▶ Exercise prompt: Can the data below be set down again exactly, line for line?

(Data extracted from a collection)
========================

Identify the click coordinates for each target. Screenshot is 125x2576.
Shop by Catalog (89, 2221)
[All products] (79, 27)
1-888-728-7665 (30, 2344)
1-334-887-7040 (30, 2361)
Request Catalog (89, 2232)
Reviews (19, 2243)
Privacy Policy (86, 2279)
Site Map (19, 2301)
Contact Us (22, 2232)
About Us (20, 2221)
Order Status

========================

▶ Result for this exercise:
Identify the click coordinates for each target. Screenshot is 125x2576.
Shop by Catalog (89, 2221)
[All products] (79, 27)
1-888-728-7665 (30, 2344)
1-334-887-7040 (30, 2361)
Request Catalog (89, 2232)
Reviews (19, 2243)
Privacy Policy (86, 2279)
Site Map (19, 2301)
Contact Us (22, 2232)
About Us (20, 2221)
Order Status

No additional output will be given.